[Stored items]
= = =
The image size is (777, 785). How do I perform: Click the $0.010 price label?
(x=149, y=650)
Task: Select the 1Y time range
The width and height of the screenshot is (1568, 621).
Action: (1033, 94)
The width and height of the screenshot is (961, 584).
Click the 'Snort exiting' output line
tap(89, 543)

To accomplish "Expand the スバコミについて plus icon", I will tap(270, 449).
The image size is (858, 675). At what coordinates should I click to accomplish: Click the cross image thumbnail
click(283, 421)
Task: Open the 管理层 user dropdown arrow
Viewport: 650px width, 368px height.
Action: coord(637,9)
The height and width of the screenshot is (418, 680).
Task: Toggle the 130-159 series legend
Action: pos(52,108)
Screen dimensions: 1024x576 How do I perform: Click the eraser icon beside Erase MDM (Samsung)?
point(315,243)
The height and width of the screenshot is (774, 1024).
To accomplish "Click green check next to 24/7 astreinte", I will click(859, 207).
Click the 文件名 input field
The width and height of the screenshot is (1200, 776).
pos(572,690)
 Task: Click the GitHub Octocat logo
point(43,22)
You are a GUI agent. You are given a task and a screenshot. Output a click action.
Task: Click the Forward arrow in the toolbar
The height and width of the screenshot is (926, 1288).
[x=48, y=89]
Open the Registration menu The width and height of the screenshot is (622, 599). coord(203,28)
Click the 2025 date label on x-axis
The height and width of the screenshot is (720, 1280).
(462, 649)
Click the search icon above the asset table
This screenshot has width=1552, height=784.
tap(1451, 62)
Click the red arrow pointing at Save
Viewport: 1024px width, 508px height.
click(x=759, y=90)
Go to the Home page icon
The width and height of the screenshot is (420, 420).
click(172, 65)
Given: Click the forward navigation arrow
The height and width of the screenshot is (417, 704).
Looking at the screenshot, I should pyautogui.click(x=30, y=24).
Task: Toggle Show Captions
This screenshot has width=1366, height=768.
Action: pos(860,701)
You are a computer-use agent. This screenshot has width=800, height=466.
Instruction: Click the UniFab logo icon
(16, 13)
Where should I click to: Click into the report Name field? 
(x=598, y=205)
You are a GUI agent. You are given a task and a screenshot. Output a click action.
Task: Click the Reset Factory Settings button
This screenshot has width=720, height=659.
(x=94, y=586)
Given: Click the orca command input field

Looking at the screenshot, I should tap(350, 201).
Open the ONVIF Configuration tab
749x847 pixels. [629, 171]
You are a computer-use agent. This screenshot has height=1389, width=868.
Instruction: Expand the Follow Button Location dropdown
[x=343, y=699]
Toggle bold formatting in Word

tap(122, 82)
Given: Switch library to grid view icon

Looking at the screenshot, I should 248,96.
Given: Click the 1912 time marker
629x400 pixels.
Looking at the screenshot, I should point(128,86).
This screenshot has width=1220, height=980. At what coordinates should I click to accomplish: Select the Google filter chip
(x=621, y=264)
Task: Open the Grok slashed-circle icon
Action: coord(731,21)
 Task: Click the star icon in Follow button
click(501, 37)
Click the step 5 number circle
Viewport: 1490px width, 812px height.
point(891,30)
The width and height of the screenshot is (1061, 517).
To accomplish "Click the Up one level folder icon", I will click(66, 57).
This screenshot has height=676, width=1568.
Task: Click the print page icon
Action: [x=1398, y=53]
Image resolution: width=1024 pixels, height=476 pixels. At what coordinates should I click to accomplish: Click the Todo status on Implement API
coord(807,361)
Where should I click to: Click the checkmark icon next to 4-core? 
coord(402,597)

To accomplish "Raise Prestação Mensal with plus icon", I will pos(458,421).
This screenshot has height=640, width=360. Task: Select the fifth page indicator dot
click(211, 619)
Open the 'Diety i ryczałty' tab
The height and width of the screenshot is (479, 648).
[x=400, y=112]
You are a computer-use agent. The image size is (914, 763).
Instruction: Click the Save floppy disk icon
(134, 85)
= = =
- ACTIVITY: Quote the data in full, keeping each word unchanged.

- ANSWER TO THIS TASK:
The image size is (777, 785). How do I perform: Click the $0.010 price label?
(x=149, y=650)
Task: Select the 1Y time range
The width and height of the screenshot is (1568, 621).
Action: (1033, 94)
The width and height of the screenshot is (961, 584).
Click the 'Snort exiting' output line
tap(89, 543)

To accomplish "Expand the スバコミについて plus icon", I will tap(270, 449).
The image size is (858, 675). At what coordinates should I click to accomplish: Click the cross image thumbnail
click(283, 421)
Task: Open the 管理层 user dropdown arrow
Viewport: 650px width, 368px height.
Action: coord(637,9)
The height and width of the screenshot is (418, 680).
Task: Toggle the 130-159 series legend
Action: pos(52,108)
Screen dimensions: 1024x576 How do I perform: Click the eraser icon beside Erase MDM (Samsung)?
point(315,243)
The height and width of the screenshot is (774, 1024).
To accomplish "Click green check next to 24/7 astreinte", I will click(859, 207).
Click the 文件名 input field
The width and height of the screenshot is (1200, 776).
pos(572,690)
 Task: Click the GitHub Octocat logo
point(43,22)
You are a GUI agent. You are given a task and a screenshot. Output a click action.
Task: Click the Forward arrow in the toolbar
The height and width of the screenshot is (926, 1288).
[x=48, y=89]
Open the Registration menu The width and height of the screenshot is (622, 599). coord(203,28)
Click the 2025 date label on x-axis
The height and width of the screenshot is (720, 1280).
(462, 649)
Click the search icon above the asset table
This screenshot has width=1552, height=784.
tap(1451, 62)
Click the red arrow pointing at Save
Viewport: 1024px width, 508px height.
click(x=759, y=90)
Go to the Home page icon
The width and height of the screenshot is (420, 420).
click(172, 65)
Given: Click the forward navigation arrow
The height and width of the screenshot is (417, 704).
Looking at the screenshot, I should pyautogui.click(x=30, y=24).
Task: Toggle Show Captions
This screenshot has width=1366, height=768.
Action: pos(860,701)
You are a computer-use agent. This screenshot has width=800, height=466.
Instruction: Click the UniFab logo icon
(16, 13)
Where should I click to: Click into the report Name field? 
(x=598, y=205)
You are a GUI agent. You are given a task and a screenshot. Output a click action.
Task: Click the Reset Factory Settings button
This screenshot has width=720, height=659.
(x=94, y=586)
Given: Click the orca command input field

Looking at the screenshot, I should tap(350, 201).
Open the ONVIF Configuration tab
749x847 pixels. [629, 171]
You are a computer-use agent. This screenshot has height=1389, width=868.
Instruction: Expand the Follow Button Location dropdown
[x=343, y=699]
Toggle bold formatting in Word

tap(122, 82)
Given: Switch library to grid view icon

Looking at the screenshot, I should 248,96.
Given: Click the 1912 time marker
629x400 pixels.
Looking at the screenshot, I should point(128,86).
This screenshot has width=1220, height=980. At what coordinates should I click to accomplish: Select the Google filter chip
(x=621, y=264)
Task: Open the Grok slashed-circle icon
Action: coord(731,21)
 Task: Click the star icon in Follow button
click(501, 37)
Click the step 5 number circle
Viewport: 1490px width, 812px height.
point(891,30)
The width and height of the screenshot is (1061, 517).
To accomplish "Click the Up one level folder icon", I will click(66, 57).
This screenshot has height=676, width=1568.
Task: Click the print page icon
Action: [x=1398, y=53]
Image resolution: width=1024 pixels, height=476 pixels. At what coordinates should I click to accomplish: Click the Todo status on Implement API
coord(807,361)
Where should I click to: Click the checkmark icon next to 4-core? 
coord(402,597)

To accomplish "Raise Prestação Mensal with plus icon", I will pos(458,421).
This screenshot has height=640, width=360. Task: Select the fifth page indicator dot
click(211, 619)
Open the 'Diety i ryczałty' tab
The height and width of the screenshot is (479, 648).
[x=400, y=112]
You are a computer-use agent. The image size is (914, 763).
Instruction: Click the Save floppy disk icon
(134, 85)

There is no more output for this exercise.